Example of how to write post hoc ANOVA results:
nesarc$DCScat <- cut(nesarc$DailyCigsSmoked, breaks = c(0, 5, 10, 15, 20, 98), include.lowest = FALSE)
mod <- aov(NumberNicotineSymptoms ~ DCScat, data = nesarc)
RES <- summary(mod)
RES
Df Sum Sq Mean Sq F value Pr(>F)
DCScat 4 22049 5512 31.95 <2e-16 ***
Residuals 1310 225997 173
---
Signif. codes: 0 '***' 0.001 '**' 0.01 '*' 0.05 '.' 0.1 ' ' 1
5 observations deleted due to missingness
tapply(nesarc$NumberNicotineSymptoms, nesarc$DCScat, mean)

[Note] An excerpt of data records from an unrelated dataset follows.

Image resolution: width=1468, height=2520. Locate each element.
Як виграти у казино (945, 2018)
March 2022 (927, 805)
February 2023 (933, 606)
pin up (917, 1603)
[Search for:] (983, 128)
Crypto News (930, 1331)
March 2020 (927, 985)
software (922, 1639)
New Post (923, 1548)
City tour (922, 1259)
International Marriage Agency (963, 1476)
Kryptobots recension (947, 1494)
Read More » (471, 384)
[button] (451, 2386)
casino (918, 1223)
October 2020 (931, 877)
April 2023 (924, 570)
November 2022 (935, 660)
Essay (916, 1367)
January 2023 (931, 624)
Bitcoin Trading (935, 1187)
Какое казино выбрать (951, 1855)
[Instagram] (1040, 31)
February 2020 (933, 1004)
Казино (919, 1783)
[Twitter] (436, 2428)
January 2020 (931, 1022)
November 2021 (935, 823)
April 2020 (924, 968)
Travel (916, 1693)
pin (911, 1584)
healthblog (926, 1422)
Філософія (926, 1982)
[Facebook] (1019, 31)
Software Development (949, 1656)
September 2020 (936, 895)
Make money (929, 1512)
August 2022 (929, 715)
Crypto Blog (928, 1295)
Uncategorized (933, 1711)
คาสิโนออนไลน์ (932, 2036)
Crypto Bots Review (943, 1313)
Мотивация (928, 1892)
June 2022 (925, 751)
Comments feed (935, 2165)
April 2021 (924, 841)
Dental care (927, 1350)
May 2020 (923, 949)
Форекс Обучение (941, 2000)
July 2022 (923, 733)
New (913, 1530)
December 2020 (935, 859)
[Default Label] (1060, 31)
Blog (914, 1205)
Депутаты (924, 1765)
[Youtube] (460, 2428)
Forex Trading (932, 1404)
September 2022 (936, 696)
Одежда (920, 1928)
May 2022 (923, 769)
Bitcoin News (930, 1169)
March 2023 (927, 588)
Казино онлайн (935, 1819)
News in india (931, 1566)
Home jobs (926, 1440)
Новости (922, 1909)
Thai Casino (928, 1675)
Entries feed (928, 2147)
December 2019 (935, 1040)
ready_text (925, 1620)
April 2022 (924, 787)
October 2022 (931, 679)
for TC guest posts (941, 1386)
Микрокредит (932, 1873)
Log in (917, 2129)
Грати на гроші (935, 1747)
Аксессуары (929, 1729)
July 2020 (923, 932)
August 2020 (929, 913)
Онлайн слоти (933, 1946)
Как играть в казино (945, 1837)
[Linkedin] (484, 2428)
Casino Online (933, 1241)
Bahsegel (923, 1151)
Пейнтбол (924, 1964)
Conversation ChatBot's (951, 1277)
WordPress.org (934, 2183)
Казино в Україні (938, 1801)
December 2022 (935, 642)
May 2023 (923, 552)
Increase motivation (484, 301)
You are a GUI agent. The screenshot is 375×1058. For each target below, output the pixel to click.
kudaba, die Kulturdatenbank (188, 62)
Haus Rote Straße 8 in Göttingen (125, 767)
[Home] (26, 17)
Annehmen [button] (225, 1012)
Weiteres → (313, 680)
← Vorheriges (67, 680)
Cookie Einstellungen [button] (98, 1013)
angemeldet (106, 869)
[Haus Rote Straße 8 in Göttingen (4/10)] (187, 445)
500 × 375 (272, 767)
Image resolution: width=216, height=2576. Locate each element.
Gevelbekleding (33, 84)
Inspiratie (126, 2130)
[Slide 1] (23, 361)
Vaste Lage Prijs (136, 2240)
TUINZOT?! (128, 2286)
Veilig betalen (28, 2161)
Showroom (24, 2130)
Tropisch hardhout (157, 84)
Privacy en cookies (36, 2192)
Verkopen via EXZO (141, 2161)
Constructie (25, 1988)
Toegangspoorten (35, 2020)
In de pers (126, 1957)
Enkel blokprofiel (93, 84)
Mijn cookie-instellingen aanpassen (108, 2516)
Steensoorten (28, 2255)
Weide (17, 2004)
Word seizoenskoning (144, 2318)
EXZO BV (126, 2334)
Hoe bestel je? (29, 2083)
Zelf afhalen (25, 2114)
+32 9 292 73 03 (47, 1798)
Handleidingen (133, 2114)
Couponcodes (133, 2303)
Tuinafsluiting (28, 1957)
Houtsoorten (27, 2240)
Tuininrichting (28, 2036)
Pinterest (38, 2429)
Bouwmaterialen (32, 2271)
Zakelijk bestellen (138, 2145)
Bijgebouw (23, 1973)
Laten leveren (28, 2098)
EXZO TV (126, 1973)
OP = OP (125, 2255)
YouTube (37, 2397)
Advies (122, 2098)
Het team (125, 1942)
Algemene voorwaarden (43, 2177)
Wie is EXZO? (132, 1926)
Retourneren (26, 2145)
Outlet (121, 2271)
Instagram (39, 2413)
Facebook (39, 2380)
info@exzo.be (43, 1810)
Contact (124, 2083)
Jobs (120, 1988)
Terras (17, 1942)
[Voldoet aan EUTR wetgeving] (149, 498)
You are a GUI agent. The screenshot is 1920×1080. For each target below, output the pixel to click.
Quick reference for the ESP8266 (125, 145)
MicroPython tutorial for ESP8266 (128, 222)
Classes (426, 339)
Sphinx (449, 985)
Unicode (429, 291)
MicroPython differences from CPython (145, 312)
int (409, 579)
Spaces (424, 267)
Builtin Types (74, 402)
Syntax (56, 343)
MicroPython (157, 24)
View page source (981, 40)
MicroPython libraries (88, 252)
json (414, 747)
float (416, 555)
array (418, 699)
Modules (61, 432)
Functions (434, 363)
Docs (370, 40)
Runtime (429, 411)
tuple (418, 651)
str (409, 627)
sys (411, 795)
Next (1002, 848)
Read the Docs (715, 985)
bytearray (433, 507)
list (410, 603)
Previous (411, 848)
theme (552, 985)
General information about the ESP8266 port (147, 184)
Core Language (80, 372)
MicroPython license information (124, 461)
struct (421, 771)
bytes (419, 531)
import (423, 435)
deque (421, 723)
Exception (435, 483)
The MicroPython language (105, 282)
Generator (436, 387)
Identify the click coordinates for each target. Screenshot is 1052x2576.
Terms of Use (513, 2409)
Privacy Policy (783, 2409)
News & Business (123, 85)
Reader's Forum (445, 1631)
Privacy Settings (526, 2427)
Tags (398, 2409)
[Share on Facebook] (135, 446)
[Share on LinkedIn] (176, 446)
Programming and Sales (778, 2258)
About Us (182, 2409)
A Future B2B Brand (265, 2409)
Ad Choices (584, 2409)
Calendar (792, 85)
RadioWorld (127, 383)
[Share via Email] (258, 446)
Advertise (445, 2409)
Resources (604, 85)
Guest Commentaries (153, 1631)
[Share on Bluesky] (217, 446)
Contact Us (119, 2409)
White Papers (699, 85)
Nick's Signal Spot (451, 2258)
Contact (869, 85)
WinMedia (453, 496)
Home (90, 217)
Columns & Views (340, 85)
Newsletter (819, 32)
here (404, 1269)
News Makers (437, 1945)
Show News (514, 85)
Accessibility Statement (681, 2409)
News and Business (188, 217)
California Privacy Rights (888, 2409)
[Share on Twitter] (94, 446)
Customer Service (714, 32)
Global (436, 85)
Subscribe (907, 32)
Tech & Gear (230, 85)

(0,5] (5,10] (10,15] (15,20] (20,98]
13.37751 17.79874 22.90299 23.56522 26.04598
TukeyHSD(mod)
Tukey multiple comparisons of means
95% family-wise confidence level
Fit: aov(formula = NumberNicotineSymptoms ~ DCScat, data = nesarc)
$DCScat
diff lwr upr p adj
(5,10]-(0,5] 4.4212321 1.616191 7.226273 0.0001739
(10,15]-(0,5] 9.5254750 5.681531 13.369419 0.0000000
(15,20]-(0,5] 10.1877074 7.243633 13.131781 0.0000000
(20,98]-(0,5] 12.6684670 8.200190 17.136744 0.0000000
(10,15]-(5,10] 5.1042429 1.596411 8.612074 0.0007080
(15,20]-(5,10] 5.7664753 3.277188 8.255762 0.0000000
(20,98]-(5,10] 8.2472349 4.064595 12.429874 0.0000008
(15,20]-(10,15] 0.6622323 -2.957740 4.282205 0.9873982
(20,98]-(10,15] 3.1429919 -1.796859 8.082843 0.4109223
(20,98]-(15,20] 2.4807596 -1.796365 6.757884 0.5077204
opar <- par(no.readonly = TRUE)
par(mar = c(5.1, 8.1, 4.1, 2.1), las = 1) # Enlarge left margin
plot(TukeyHSD(mod))
par(opar)
ANOVA revealed that among daily, young adult smokers (my sample), number of cigarettes smoked per day (collapsed into 5 ordered categories, which is the categorical explanatory variable) and number of nicotine dependence symptoms (quantitative response variable) were significantly associated, F (4, 1310) = 31.95, p < 0.0001. Post hoc comparisons of mean number of nicotine dependence symptoms by pairs of cigarettes per day categories revealed that those individuals smoking more than 10 cigarettes per day (i.e. 11 to 15, 16 to 20 and >20) reported significantly more nicotine dependence symptoms compared to those smoking 10 or fewer cigarettes per day (i.e. 1 to 5 and 6 to 10 cigarettes per day).